▸ Supplied text

%%

15.7.1. MySQL Cluster Startup Phases

This section describes the steps involved when the cluster is started.

There are several different startup types and modes, as shown here:

Initial Start: The cluster starts with a clean filesystem on all data nodes. This occurs either when the cluster started for the very first time, or when it is restarted using the --initial option.
System Restart: The cluster starts and reads data stored in the data nodes. This occurs when the cluster has been shut down after having been in use, when it is desired for the cluster to resume operations from the point where it left off.
Node Restart: This is the online restart of a cluster node while the cluster itself is running.
Initial Node Restart: This is the same as a node restart, except that the node is reinitialized and started with a clean filesystem.

Prior to startup, each data node (ndbd process) must be initialized. Initialization consists of the following steps:

Obtain a Node ID.
Fetch configuration data.
Allocate ports to be used for inter-node communications.
Allocate memory according to settings obtained from the configuration file.

When a data node or SQL node first connects to the management node, it reserves a cluster node ID. To make sure that no other node allocates the same node ID, this ID is retained until the node has managed to connect to the cluster and at least one ndbd reports that this node is connected. This retention of the node ID is guarded by the connection between the node in question and ndb_mgmd.

%%

▸ What to work on
(a) From the MySQL Cluster startup section, retype the part that opens with the words containing "System Restart: The" and closes with "for inter-node communications.".
(b) According to the MySQL Cluster startup section, why is a node's cluster node ID retained until the node has connected to the cluster and at least one ndbd reports that it is connected?

Records of locating words and elements
%%

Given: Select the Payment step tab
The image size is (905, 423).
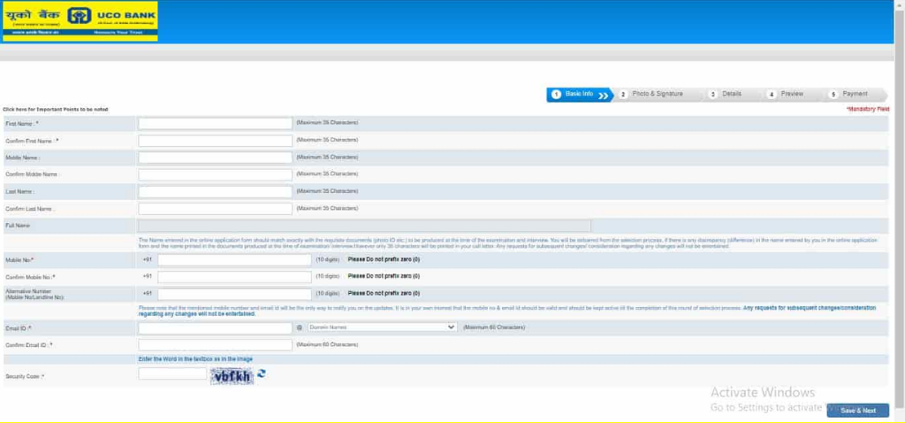Looking at the screenshot, I should tap(854, 94).
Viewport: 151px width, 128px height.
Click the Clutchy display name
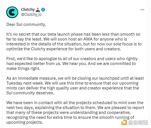pyautogui.click(x=28, y=10)
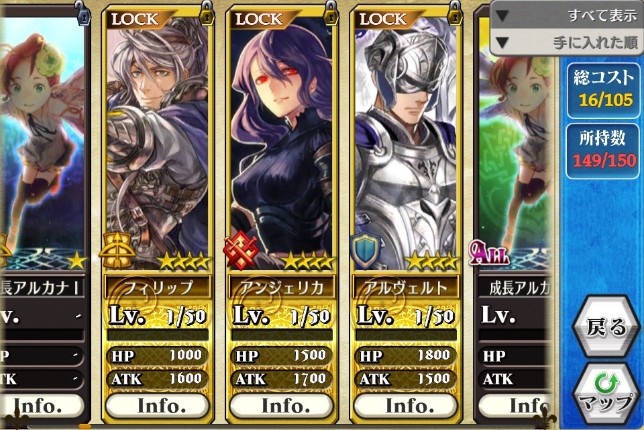
Task: Open the 手に入れた順 sort dropdown
Action: (567, 42)
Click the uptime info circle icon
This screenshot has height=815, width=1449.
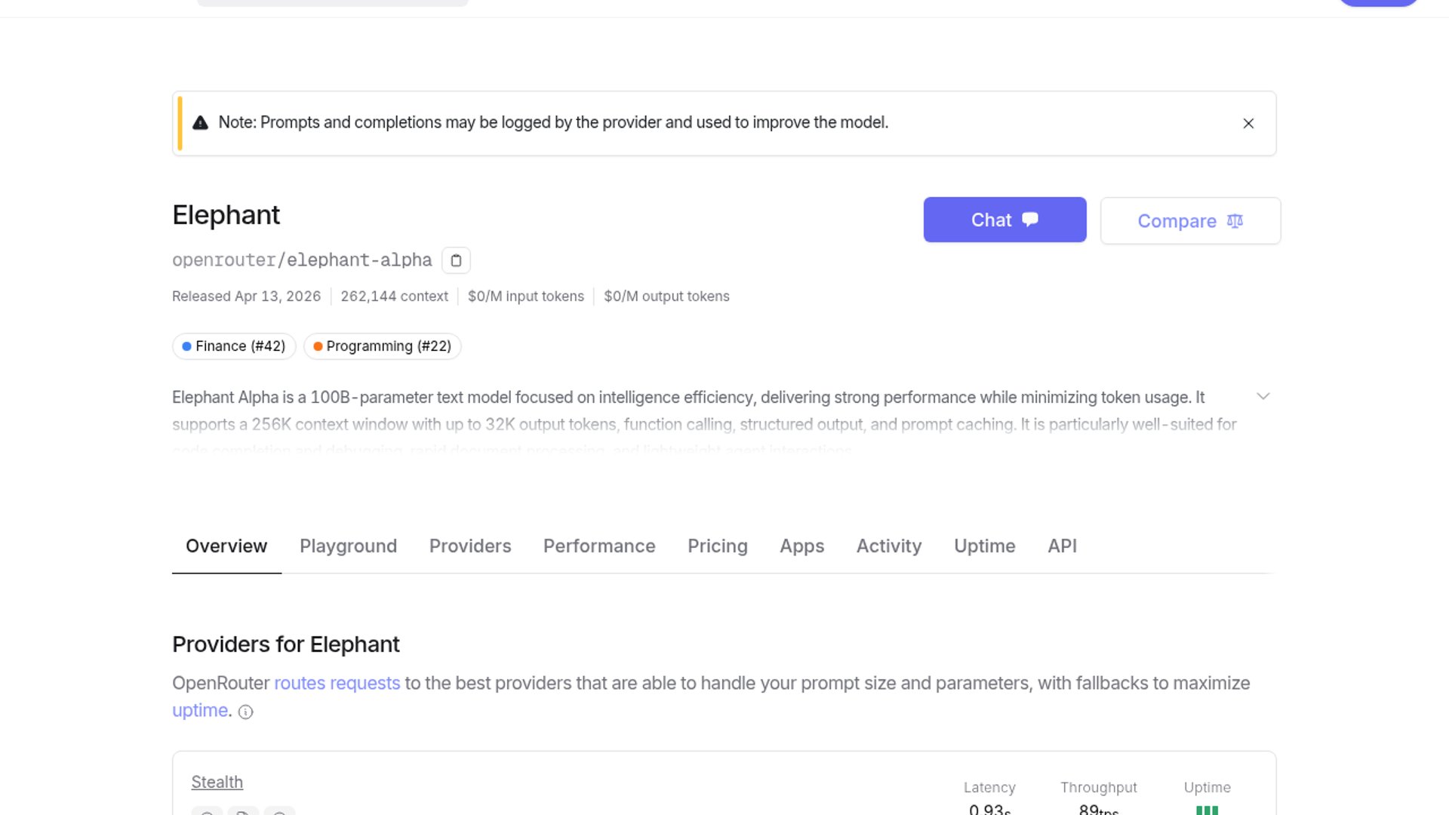(245, 712)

%%

▸ List of solutions
(a)
System Restart: The cluster starts and reads data stored in the data nodes. This occurs when the cluster has been shut down after having been in use, when it is desired for the cluster to resume operations from the point where it left off.
Node Restart: This is the online restart of a cluster node while the cluster itself is running.
Initial Node Restart: This is the same as a node restart, except that the node is reinitialized and started with a clean filesystem.

Prior to startup, each data node (ndbd process) must be initialized. Initialization consists of the following steps:

Obtain a Node ID.
Fetch configuration data.
Allocate ports to be used for inter-node communications.

(b) The node ID is retained so that no other node can allocate the same node ID.